Acknowledging and rectifying the errors and excesses of the past is a condition precedent to forging national unity as what Germany and Spain did on the respective odious regimes of Adolf Hitler and Francisco Franco. 

But, Mr. Speaker, it seems that instead of apologies and repentance, the main beneficiaries of martial law are determined to whitewash these blood-stained and repugnant years as they continue to encourage negative historical revisionism by purging the sins of Marcos Sr., his cronies, and the Marcos family by sweeping them under the filthy rug of historical perfidy.

Last September 15, it was reported that President Ferdinand Marcos, Jr. denied that his father was ever a dictator because of so-called “consultations” regularly conducted by his father in Malacañang. 

Mr. Speaker, when an authoritarian leader with vast powers consults with favored sectors, these stakeholders will merely concur with the despot’s self-serving desires or decisions.

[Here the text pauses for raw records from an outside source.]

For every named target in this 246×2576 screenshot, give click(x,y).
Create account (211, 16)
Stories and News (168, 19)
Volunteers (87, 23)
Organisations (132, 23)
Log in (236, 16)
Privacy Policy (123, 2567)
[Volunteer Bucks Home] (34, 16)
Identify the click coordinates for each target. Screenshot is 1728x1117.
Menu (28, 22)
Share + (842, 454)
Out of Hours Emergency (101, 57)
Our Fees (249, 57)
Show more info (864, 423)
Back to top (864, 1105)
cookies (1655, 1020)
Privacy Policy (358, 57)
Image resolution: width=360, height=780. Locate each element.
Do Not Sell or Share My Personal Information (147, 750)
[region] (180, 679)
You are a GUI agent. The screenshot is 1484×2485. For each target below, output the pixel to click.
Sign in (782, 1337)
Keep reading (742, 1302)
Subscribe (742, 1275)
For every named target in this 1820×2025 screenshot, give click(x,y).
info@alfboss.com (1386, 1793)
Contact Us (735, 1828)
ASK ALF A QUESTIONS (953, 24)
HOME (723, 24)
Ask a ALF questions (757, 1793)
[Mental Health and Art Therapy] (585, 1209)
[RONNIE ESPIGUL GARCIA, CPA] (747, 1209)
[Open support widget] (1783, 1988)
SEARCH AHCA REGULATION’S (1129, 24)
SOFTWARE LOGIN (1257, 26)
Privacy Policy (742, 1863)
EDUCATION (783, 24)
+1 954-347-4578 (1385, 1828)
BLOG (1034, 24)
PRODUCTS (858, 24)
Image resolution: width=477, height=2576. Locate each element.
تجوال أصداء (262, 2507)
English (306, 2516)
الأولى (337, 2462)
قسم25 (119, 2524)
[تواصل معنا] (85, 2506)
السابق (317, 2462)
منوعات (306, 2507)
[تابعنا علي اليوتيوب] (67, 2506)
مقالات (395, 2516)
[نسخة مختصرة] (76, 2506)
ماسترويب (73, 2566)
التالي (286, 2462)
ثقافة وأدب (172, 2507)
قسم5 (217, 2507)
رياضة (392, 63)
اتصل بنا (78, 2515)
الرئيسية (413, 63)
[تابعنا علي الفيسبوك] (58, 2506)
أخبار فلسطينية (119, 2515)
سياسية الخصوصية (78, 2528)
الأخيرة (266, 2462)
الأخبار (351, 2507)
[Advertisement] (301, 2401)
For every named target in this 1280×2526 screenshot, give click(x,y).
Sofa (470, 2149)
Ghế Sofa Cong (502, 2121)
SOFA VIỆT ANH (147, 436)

In the context of the Marcos martial law when dissent was conveniently stifled, consultation inevitably was a farce. 

It should be recalled that upon his declaration of martial law, Marcos Sr. padlocked Congress and exercised legislative powers by issuing a series of executive issuances that have the force of law without any consultation with the people or concerned stakeholders.  

Filial defense is understandable but history does not lie in documenting the dictatorship of Ferdinand Marcos, Sr. during his martial law regime. His son’s denials do not and cannot change the horrors of the past. It cannot repeal statutes and overturn Supreme Court decisions indubitably documenting the atrocities and banalities of the Marcos dictatorship. 

It must be conceded that the President has the right to his own opinion but he does not have a right to his own reality.

For as long as President Ferdinand Marcos, Jr. persists in denying the undeniable dictatorship of his father, then Marcos, Jr. will forever be known as the “Son of the Dictator Marcos”!

Thank you, Mr. Speaker and distinguished colleagues.